[Item-finding records]
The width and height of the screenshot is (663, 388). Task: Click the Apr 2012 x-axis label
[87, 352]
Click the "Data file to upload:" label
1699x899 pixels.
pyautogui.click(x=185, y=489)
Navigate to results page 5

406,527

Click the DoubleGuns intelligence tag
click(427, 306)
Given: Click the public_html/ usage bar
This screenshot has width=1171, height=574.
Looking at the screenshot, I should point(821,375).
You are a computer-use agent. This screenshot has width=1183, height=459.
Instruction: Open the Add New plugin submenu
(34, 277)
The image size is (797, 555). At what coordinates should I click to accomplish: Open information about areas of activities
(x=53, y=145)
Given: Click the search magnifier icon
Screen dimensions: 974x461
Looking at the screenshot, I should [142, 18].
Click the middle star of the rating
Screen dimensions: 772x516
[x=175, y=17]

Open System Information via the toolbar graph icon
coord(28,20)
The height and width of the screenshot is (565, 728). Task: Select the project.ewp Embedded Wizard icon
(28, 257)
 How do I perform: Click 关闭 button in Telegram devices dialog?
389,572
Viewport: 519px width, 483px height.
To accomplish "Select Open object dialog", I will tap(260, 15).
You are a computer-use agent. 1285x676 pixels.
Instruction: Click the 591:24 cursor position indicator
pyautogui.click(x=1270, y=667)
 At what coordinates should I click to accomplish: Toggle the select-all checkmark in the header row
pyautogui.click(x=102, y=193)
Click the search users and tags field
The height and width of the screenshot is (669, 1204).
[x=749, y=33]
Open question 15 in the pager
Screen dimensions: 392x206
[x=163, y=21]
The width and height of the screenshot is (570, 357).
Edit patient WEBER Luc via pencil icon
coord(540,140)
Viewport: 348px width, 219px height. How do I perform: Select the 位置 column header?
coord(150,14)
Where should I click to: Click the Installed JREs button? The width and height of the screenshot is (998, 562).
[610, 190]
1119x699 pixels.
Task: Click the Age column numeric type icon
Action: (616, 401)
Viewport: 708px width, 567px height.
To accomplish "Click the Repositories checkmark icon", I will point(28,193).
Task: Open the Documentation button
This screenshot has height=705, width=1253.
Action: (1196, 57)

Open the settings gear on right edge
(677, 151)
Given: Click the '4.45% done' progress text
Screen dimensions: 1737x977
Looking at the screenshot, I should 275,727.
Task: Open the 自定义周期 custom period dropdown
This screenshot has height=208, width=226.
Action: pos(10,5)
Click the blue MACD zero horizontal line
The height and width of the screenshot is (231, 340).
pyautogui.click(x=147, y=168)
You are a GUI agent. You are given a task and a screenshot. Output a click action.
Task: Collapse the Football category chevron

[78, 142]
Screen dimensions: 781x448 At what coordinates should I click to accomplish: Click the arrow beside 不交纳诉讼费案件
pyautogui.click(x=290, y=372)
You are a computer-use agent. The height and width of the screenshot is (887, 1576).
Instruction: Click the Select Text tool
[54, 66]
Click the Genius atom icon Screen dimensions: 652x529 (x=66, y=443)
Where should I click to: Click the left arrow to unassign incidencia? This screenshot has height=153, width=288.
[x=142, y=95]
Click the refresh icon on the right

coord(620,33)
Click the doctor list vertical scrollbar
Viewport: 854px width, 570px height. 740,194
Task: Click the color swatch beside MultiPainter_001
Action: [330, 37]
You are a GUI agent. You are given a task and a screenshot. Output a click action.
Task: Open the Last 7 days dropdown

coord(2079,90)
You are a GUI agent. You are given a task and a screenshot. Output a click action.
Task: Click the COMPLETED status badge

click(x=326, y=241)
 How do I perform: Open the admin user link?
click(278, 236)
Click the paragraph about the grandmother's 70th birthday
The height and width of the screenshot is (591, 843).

§ **Instructions to follow**: Put every line of the items above into a JSON list of strings, one string per line, and leave out the blank lines.

§ **Task response**:
[
  "The width and height of the screenshot is (663, 388). Task: Click the Apr 2012 x-axis label",
  "[87, 352]",
  "Click the \"Data file to upload:\" label",
  "1699x899 pixels.",
  "pyautogui.click(x=185, y=489)",
  "Navigate to results page 5",
  "406,527",
  "Click the DoubleGuns intelligence tag",
  "click(427, 306)",
  "Given: Click the public_html/ usage bar",
  "This screenshot has width=1171, height=574.",
  "Looking at the screenshot, I should point(821,375).",
  "You are a computer-use agent. This screenshot has width=1183, height=459.",
  "Instruction: Open the Add New plugin submenu",
  "(34, 277)",
  "The image size is (797, 555). At what coordinates should I click to accomplish: Open information about areas of activities",
  "(x=53, y=145)",
  "Given: Click the search magnifier icon",
  "Screen dimensions: 974x461",
  "Looking at the screenshot, I should [142, 18].",
  "Click the middle star of the rating",
  "Screen dimensions: 772x516",
  "[x=175, y=17]",
  "Open System Information via the toolbar graph icon",
  "coord(28,20)",
  "The height and width of the screenshot is (565, 728). Task: Select the project.ewp Embedded Wizard icon",
  "(28, 257)",
  " How do I perform: Click 关闭 button in Telegram devices dialog?",
  "389,572",
  "Viewport: 519px width, 483px height.",
  "To accomplish \"Select Open object dialog\", I will tap(260, 15).",
  "You are a computer-use agent. 1285x676 pixels.",
  "Instruction: Click the 591:24 cursor position indicator",
  "pyautogui.click(x=1270, y=667)",
  " At what coordinates should I click to accomplish: Toggle the select-all checkmark in the header row",
  "pyautogui.click(x=102, y=193)",
  "Click the search users and tags field",
  "The height and width of the screenshot is (669, 1204).",
  "[x=749, y=33]",
  "Open question 15 in the pager",
  "Screen dimensions: 392x206",
  "[x=163, y=21]",
  "The width and height of the screenshot is (570, 357).",
  "Edit patient WEBER Luc via pencil icon",
  "coord(540,140)",
  "Viewport: 348px width, 219px height. How do I perform: Select the 位置 column header?",
  "coord(150,14)",
  "Where should I click to: Click the Installed JREs button? The width and height of the screenshot is (998, 562).",
  "[610, 190]",
  "1119x699 pixels.",
  "Task: Click the Age column numeric type icon",
  "Action: (616, 401)",
  "Viewport: 708px width, 567px height.",
  "To accomplish \"Click the Repositories checkmark icon\", I will point(28,193).",
  "Task: Open the Documentation button",
  "This screenshot has height=705, width=1253.",
  "Action: (1196, 57)",
  "Open the settings gear on right edge",
  "(677, 151)",
  "Given: Click the '4.45% done' progress text",
  "Screen dimensions: 1737x977",
  "Looking at the screenshot, I should 275,727.",
  "Task: Open the 自定义周期 custom period dropdown",
  "This screenshot has height=208, width=226.",
  "Action: pos(10,5)",
  "Click the blue MACD zero horizontal line",
  "The height and width of the screenshot is (231, 340).",
  "pyautogui.click(x=147, y=168)",
  "You are a GUI agent. You are given a task and a screenshot. Output a click action.",
  "Task: Collapse the Football category chevron",
  "[78, 142]",
  "Screen dimensions: 781x448 At what coordinates should I click to accomplish: Click the arrow beside 不交纳诉讼费案件",
  "pyautogui.click(x=290, y=372)",
  "You are a computer-use agent. The height and width of the screenshot is (887, 1576).",
  "Instruction: Click the Select Text tool",
  "[54, 66]",
  "Click the Genius atom icon Screen dimensions: 652x529 (x=66, y=443)",
  "Where should I click to: Click the left arrow to unassign incidencia? This screenshot has height=153, width=288.",
  "[x=142, y=95]",
  "Click the refresh icon on the right",
  "coord(620,33)",
  "Click the doctor list vertical scrollbar",
  "Viewport: 854px width, 570px height. 740,194",
  "Task: Click the color swatch beside MultiPainter_001",
  "Action: [330, 37]",
  "You are a GUI agent. You are given a task and a screenshot. Output a click action.",
  "Task: Open the Last 7 days dropdown",
  "coord(2079,90)",
  "You are a GUI agent. You are given a task and a screenshot. Output a click action.",
  "Task: Click the COMPLETED status badge",
  "click(x=326, y=241)",
  " How do I perform: Open the admin user link?",
  "click(278, 236)",
  "Click the paragraph about the grandmother's 70th birthday",
  "The height and width of the screenshot is (591, 843)."
]